**Text passage**
'''

A rectangular cluster of small black dots populate an ink-spattered page. Circles in black, red, and pencil surround each small black dot. Text on the opposite side of the page bleeds through. Image courtesy of the artist.
ID: A rectangular cluster of small black dots populate an ink-spattered page. Circles in black, red, and pencil surround each small black dot. Text on the opposite side of the page bleeds through. Image courtesy of the artist.

On a piece of paper, lay out 365 dots in month-long intervals beginning with your birthday. (If the month of your birth has 31 days, the first line will be 31 dots long. If it has 30, then 30.) The last dot of the 12th line will be the day before your next birthday. Each day, circle the dot of that date, flip over the paper and write something you have or will do that day. Write whatever you want to catalog—a task completed, the day’s first thought, who you have seen, or the weather. If you miss days, circle them. Only catalog events of the days you remember. Your calendar will collect dirt and will fade.

'''

[Stored data]

'''

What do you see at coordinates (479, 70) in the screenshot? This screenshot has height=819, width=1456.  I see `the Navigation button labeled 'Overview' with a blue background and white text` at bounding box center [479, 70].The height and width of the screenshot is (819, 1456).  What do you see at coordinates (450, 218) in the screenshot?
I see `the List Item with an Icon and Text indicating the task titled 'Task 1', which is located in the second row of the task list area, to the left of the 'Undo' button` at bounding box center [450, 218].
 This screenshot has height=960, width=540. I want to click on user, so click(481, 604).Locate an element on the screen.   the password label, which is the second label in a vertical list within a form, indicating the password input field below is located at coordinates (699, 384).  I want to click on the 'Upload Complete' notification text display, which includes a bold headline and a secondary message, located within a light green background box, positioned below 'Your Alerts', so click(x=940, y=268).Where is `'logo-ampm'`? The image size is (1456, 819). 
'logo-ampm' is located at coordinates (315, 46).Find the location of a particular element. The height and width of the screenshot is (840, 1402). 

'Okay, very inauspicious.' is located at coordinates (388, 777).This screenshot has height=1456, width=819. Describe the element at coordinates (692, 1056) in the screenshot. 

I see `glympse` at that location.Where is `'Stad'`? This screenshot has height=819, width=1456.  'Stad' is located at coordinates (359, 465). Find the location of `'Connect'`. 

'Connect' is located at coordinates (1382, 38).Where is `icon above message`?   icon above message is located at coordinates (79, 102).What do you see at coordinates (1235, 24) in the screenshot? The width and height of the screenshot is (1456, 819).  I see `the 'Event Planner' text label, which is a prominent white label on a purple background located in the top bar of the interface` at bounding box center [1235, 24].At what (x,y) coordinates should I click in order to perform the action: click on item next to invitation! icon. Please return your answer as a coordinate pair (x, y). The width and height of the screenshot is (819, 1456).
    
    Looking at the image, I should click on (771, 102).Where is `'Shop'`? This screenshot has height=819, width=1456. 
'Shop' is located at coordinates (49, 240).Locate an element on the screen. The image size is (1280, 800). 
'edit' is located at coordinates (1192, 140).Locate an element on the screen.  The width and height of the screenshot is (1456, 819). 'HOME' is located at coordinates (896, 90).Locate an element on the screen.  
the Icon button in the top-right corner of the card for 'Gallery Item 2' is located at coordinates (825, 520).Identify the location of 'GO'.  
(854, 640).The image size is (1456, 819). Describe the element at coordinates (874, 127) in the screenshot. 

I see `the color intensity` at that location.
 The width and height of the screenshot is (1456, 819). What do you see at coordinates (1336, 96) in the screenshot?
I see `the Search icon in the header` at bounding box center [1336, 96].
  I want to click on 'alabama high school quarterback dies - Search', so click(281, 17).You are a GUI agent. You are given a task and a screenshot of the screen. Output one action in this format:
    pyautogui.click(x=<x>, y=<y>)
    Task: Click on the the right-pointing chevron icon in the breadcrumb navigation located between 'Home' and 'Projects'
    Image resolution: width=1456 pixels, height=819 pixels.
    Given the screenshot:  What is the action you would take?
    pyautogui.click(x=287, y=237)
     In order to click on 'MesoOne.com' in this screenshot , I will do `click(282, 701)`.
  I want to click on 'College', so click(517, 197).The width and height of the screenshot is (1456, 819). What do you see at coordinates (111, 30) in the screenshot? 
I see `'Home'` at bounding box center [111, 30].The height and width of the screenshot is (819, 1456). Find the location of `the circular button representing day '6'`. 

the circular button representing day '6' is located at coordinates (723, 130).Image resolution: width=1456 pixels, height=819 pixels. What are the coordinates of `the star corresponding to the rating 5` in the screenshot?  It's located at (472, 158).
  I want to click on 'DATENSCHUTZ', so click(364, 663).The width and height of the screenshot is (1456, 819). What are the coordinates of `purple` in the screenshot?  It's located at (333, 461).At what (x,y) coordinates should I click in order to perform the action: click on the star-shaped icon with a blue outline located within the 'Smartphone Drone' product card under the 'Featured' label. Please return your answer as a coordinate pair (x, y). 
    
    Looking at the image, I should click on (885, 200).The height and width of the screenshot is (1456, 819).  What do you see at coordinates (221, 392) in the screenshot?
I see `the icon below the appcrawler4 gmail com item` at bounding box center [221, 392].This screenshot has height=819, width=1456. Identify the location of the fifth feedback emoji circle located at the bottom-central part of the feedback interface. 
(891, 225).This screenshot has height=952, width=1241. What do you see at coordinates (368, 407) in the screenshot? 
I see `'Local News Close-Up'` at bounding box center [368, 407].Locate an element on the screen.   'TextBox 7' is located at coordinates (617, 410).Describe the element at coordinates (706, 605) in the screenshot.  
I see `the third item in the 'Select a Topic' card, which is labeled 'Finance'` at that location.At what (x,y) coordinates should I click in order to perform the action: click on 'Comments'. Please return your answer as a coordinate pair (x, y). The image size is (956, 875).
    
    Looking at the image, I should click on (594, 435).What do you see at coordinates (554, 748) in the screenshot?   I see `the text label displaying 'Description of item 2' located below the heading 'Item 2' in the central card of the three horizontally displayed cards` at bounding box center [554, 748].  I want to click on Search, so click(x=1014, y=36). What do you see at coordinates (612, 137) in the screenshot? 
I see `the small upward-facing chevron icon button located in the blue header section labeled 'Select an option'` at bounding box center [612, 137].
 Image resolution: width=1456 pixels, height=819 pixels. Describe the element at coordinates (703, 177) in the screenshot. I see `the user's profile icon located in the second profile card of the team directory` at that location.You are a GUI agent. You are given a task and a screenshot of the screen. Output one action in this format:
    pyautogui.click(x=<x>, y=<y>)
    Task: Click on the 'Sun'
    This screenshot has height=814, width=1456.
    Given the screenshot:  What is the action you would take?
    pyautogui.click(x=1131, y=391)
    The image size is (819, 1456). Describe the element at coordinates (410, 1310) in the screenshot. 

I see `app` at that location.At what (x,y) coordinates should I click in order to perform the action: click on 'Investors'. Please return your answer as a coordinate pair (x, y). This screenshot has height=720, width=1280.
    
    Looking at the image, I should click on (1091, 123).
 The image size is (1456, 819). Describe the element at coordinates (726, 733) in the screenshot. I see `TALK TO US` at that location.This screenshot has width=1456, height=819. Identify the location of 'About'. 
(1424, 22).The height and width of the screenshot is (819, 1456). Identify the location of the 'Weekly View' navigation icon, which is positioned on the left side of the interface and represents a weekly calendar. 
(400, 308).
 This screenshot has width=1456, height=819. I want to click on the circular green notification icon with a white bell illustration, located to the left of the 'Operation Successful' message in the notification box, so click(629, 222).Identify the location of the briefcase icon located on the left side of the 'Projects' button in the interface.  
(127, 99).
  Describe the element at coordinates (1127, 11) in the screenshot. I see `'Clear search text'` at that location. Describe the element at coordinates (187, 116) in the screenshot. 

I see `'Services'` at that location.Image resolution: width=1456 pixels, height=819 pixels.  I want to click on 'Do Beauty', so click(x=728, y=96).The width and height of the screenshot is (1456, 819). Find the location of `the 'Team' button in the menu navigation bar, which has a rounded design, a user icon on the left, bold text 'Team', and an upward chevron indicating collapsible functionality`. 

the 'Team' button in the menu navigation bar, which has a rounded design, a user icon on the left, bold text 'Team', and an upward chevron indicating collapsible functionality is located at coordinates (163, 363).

'''

**Activity 1**
Copy the dot calendar text, beginning at the words "ID: A rectangular" and stopping after "and will fade.". Switch "calendar" to "record" throughout.
**Activity 2**
Check each statement against the dot calendar text and answer yes or no, quoting the words that decide it.
(a) If the birth month has 31 days, the first line of dots is 31 dots long.
(b) Missed days should be left unmarked.
(c) Each small black dot is circled in black ink only.
**Activity 3**
Write the next part of the dot calendar text, following on from its last sentence.

**Response 1**
ID: A rectangular cluster of small black dots populate an ink-spattered page. Circles in black, red, and pencil surround each small black dot. Text on the opposite side of the page bleeds through. Image courtesy of the artist.

On a piece of paper, lay out 365 dots in month-long intervals beginning with your birthday. (If the month of your birth has 31 days, the first line will be 31 dots long. If it has 30, then 30.) The last dot of the 12th line will be the day before your next birthday. Each day, circle the dot of that date, flip over the paper and write something you have or will do that day. Write whatever you want to catalog—a task completed, the day’s first thought, who you have seen, or the weather. If you miss days, circle them. Only catalog events of the days you remember. Your record will collect dirt and will fade.

**Response 2**
(a) Yes: "If the month of your birth has 31 days, the first line will be 31 dots long."
(b) No: "If you miss days, circle them."
(c) No: "Circles in black, red, and pencil surround each small black dot."

**Response 3**
Correspondence (months into years, for two people)

Take a photo of a view you see every day. Send it to someone, the same person every day. The composition of the photograph is specific. It is not creative. Conditions create variation, not you. Raise your camera, pointing forward and shoot. As you accumulate a collection of the same view, when you go to other places, you may send boring photos of those places as well. Fill the frame with surface. 70% or more sky is recommended. Point at light sources, including the sun. You are not recording sights or capturing a scene. The photographs will not look like what you see when you look out at the view. They will look like that day. 

Date your photos if your camera does not do this automatically. The score starts to take shape after three months. On Kawara made date paintings and often lined the boxes that held them with newspapers from the date that the painting named. Consider this relationship.

A white border surrounds and delineates four square images depicting the view from a window overlooking a series of rooftops. Image courtesy of the artist.
ID: A white border surrounds and delineates four square images depicting the view from a window overlooking a series of rooftops. Image courtesy of the artist.

Utterances (movement)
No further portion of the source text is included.